[WHAT YOU ARE ASKED TO DO] Copy out the lines below verbatim, beginning at the line that contains "manner (727, 158)" and ending after the line that contains "The image size".

[Item-finding records]
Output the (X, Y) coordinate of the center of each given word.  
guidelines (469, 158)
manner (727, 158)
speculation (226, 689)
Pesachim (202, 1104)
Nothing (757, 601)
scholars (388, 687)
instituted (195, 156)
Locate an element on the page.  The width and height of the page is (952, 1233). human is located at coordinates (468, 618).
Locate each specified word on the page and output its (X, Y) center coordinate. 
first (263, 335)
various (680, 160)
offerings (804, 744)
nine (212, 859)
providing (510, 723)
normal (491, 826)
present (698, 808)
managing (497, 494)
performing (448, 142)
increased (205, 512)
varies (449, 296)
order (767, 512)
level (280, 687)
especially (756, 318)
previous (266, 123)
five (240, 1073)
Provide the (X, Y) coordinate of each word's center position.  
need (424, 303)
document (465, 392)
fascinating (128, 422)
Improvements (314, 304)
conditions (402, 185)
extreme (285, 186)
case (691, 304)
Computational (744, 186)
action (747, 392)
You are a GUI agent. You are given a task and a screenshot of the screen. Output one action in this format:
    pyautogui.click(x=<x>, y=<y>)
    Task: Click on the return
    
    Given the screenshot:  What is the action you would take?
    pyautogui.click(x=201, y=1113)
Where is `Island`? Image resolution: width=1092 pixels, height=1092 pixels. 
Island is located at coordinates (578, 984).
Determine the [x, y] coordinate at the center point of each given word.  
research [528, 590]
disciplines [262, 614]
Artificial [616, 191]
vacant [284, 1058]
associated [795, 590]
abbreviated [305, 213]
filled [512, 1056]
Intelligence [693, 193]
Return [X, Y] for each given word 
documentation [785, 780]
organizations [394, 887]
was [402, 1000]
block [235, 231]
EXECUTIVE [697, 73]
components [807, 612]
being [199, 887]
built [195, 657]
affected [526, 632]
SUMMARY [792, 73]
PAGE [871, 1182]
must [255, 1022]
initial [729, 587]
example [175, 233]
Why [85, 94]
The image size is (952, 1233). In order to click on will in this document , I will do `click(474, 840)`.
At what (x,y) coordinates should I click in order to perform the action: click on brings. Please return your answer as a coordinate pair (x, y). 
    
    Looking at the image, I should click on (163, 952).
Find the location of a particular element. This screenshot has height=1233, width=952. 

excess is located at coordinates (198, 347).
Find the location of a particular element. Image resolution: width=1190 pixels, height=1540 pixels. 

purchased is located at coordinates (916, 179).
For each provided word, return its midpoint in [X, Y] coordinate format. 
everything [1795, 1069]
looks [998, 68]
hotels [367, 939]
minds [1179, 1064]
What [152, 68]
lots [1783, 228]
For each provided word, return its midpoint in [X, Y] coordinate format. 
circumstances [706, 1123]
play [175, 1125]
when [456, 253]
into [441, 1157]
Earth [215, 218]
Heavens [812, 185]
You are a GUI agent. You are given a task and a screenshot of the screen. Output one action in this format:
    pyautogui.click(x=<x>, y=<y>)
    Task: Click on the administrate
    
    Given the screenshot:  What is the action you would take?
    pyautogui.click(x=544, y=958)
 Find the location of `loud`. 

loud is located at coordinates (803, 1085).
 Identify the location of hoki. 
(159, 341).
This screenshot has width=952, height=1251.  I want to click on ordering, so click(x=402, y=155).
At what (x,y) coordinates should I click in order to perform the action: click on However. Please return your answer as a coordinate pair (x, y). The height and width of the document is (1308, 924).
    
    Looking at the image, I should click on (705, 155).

[COMPLETED EXERCISE]
manner (727, 158)
speculation (226, 689)
Pesachim (202, 1104)
Nothing (757, 601)
scholars (388, 687)
instituted (195, 156)
Locate an element on the page.  The width and height of the page is (952, 1233). human is located at coordinates (468, 618).
Locate each specified word on the page and output its (X, Y) center coordinate. 
first (263, 335)
various (680, 160)
offerings (804, 744)
nine (212, 859)
providing (510, 723)
normal (491, 826)
present (698, 808)
managing (497, 494)
performing (448, 142)
increased (205, 512)
varies (449, 296)
order (767, 512)
level (280, 687)
especially (756, 318)
previous (266, 123)
five (240, 1073)
Provide the (X, Y) coordinate of each word's center position.  
need (424, 303)
document (465, 392)
fascinating (128, 422)
Improvements (314, 304)
conditions (402, 185)
extreme (285, 186)
case (691, 304)
Computational (744, 186)
action (747, 392)
You are a GUI agent. You are given a task and a screenshot of the screen. Output one action in this format:
    pyautogui.click(x=<x>, y=<y>)
    Task: Click on the return
    
    Given the screenshot:  What is the action you would take?
    pyautogui.click(x=201, y=1113)
Where is `Island`? Image resolution: width=1092 pixels, height=1092 pixels. 
Island is located at coordinates (578, 984).
Determine the [x, y] coordinate at the center point of each given word.  
research [528, 590]
disciplines [262, 614]
Artificial [616, 191]
vacant [284, 1058]
associated [795, 590]
abbreviated [305, 213]
filled [512, 1056]
Intelligence [693, 193]
Return [X, Y] for each given word 
documentation [785, 780]
organizations [394, 887]
was [402, 1000]
block [235, 231]
EXECUTIVE [697, 73]
components [807, 612]
being [199, 887]
built [195, 657]
affected [526, 632]
SUMMARY [792, 73]
PAGE [871, 1182]
must [255, 1022]
initial [729, 587]
example [175, 233]
Why [85, 94]
The image size is (952, 1233). In order to click on will in this document , I will do `click(474, 840)`.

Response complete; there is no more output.